L’Homme, dans les limites de ses facultés et de ses réalisations n’a accès qu’à des avatars de l’Espace, par la médiation nécessaire du langage (discours et langue). Le langage constitue ainsi le lieu privilégié, comme l’affirment W. Klein et R. Nüse19, « d’informer sur la structure et la fonction de la langue dans un des domaines les plus importants [l’espace] » et « d’éclairer l’une des catégories les plus fondamentales de la cognition humaine [penser et connaitre l’Espace] ».
Sous ce rapport étroit établi entre Espace et Langage, il y a lieu de situer la réflexion des rapports de l’Homme à l’Espace et donc du Langage à l’Espace dans le paradigme du phénoménologique et de l’historique, en dehors de toute saisie impossible de l’intuition pure ou de l’objectivisme de l’ontologique absolu. Il est plutôt question, comme l’indique Maloutas, de révéler les « traces » et les « termes » généraux du matérialisme historique à la base du « passage de la spatialité humaine dont le concept descriptif est le « lieu » vers la spatialité sociale dont le concept descriptif est « l’espace » ». P. Juignet, sur la base de la distinction entre le Réel (statut ontologique) et la Réalité (statut phénoménologique et langagier), renvoie au fait de « penser le Réel [ici Espace] grâce à la réalité [ici lieu] dans une relation de « nécessité » et « d’indépendance » ». La remontée réflexive se fait donc de l’empirique objectivé au conceptuel.

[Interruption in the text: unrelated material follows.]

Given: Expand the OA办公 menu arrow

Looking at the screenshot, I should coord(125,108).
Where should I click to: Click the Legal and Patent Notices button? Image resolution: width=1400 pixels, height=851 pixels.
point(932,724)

Dans ce sens, il est question de « géographie humaniste (Maloutas), d’ontologie « locale », « prudente » et « implicite » (Juignet) et de « dire implicitement quelque chose sur le monde, en l’occurrence sur l’espace (Klein et Nüse).

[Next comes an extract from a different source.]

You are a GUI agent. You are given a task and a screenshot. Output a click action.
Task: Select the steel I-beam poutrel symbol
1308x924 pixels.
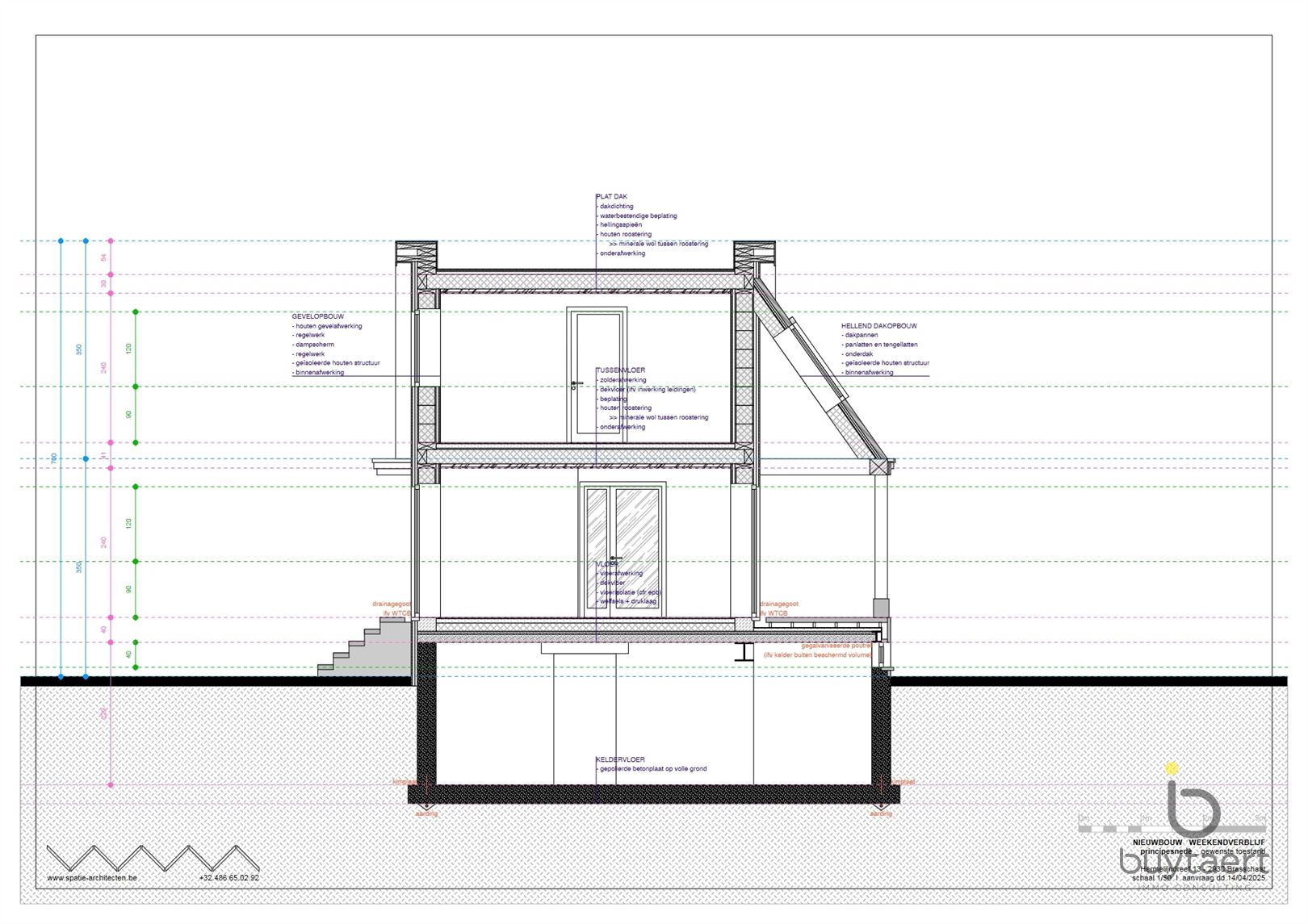click(x=744, y=652)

2.2.2. Spatialité et langage
Sur la base de ce qui précède, une précision terminologique supplémentaire est nécessaire. Il s’agit, pour la clarté de notre propos, d’établir la distinction entre les termes « espace » et « spatialité ». Le terme « Espace » est réservé pour renvoyer à la portée ontologique sociale et linguistique de la question spatiale ; quant au terme « spatialité », il renvoie à sa portée phénoménologique et discursive. Le terme « spatialité », en tant que terme composé, offre l’avantage de renvoyer par sa composante adjectivale (spatial) aux propriétés, caractéristiques, des fonctions et des qualités, et par le suffixe (–ité) à introduire une substantivation abstraite renvoyant au concept éclairant un processus de formation d’un fait, en l’occurrence l’espace comme résultat de construction discursive et sociocognitive.

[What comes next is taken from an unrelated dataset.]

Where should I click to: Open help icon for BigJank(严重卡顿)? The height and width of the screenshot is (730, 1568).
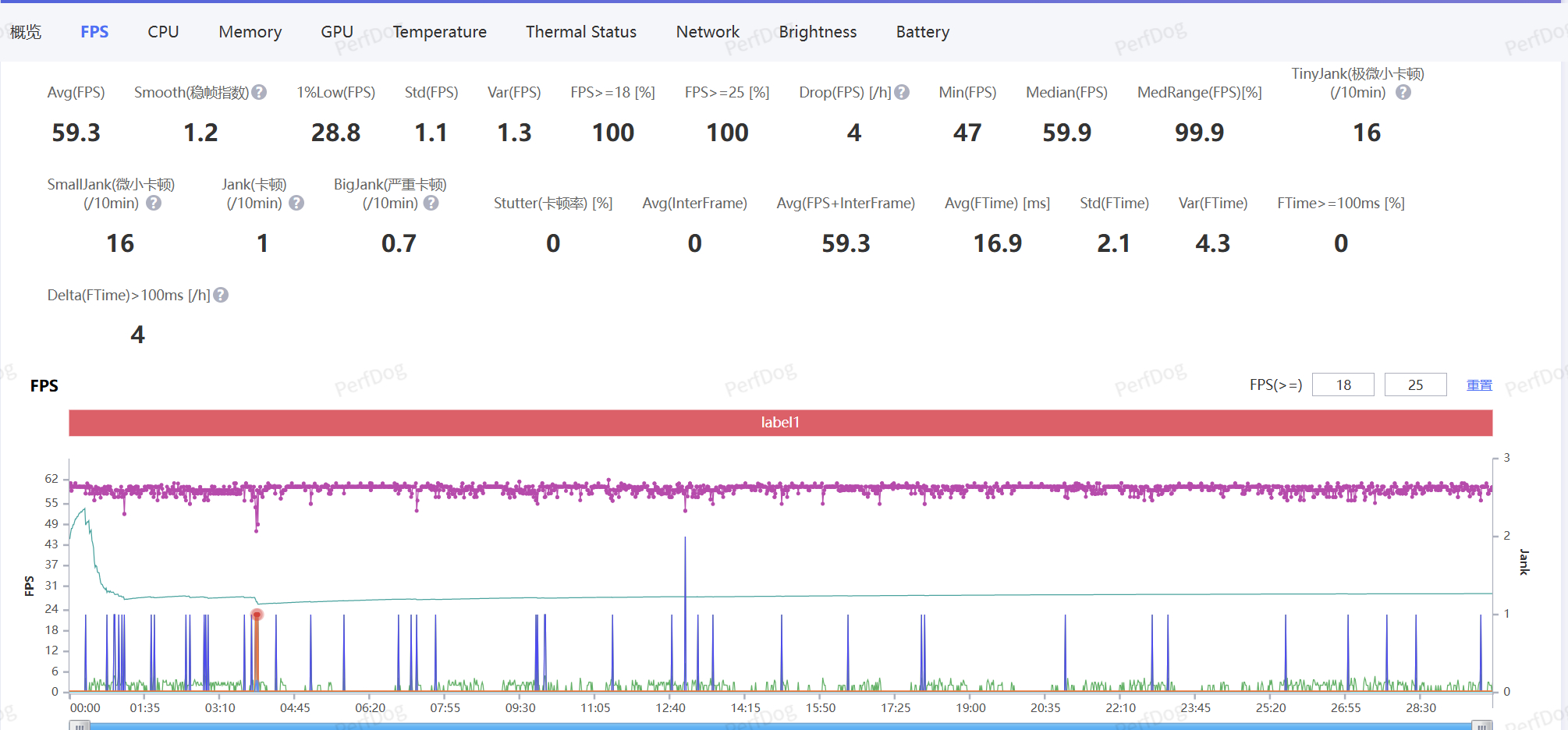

Le rapport de l’espace au langage est engagé dans ce présent travail sous le signe de la discursivité et à ce titre, comme le souligne Rastier, il est question d’inscrire ce rapport dans le cadre d’une ontologie plurielle (vs ontologie unique) résultat d’un processus de « dé-ontologisation ». Cette rupture avec toute possibilité d’une déontologie est exprimée par Klein et Nuse en ces termes : « Toutes les langues ont développé un riche répertoire de moyens permettant d’exprimer la référence spatiale. C’est pour cette raison que l’on devrait s’attendre, en analysant le langage spatial, à découvrir un système possédant une organisation simple et claire. Il n’en est rien. ».
Une linguistique de corpus dans le cadre d’une approche empirique et d’un point de vue phénoménologique et discursif, la dimension spatiale du langage est à instituer comme l’affirme Rastier sur le préalable du FAIRE sur l’ÊTRE. Ainsi, l’instituer sur le VERBE (vs Nom), sur les accidents (vs substance), sur la multiplicité (vs unicité) et sur la variation (vs invariance). Cela correspond à la « diversité sémiotique des textes », les « corrélations complexes entre contenus et expressions » (plurivocité et équivocité), les « incidences constituantes du contexte ».
2.2.3. La pragmatique inférentielle : cadre heuristique adéquat de génération des données
C’est dans ce sens que la pragmatique inférentielle s’impose comme cadre heuristique adéquat pour la génération des données dans cette perspective phénoménologique et discursive. Suivant la définition consacrée de la pragmatique inférentielle, en tant que pragmatique portant sur les aspects non sémantiques du sens d’un énoncé, et par là établis de façon non logique, mais suivant le principe de pertinence, précisé par J. Moeschler20 comme « la construction d’hypothèses contextuelles pertinentes pour la construction des hypothèses anticipatoires. »
Les données du corpus à établir relèvent ainsi d’une spatialité qui prend les qualificatifs suivants : spatialité implicite, complexe et procédurale. En tant que spatialité implicite, elle relève d’une indicialité participant d’hypothèses inférentielles ou d’implicatures en tant que contenus non dits. J. Moeschler21 parle d’expression procédurale dans la mesure où « (…) elle nous donne des instructions sur la façon de construire le contexte dans lequel doit être interprété l’énoncé ». (70)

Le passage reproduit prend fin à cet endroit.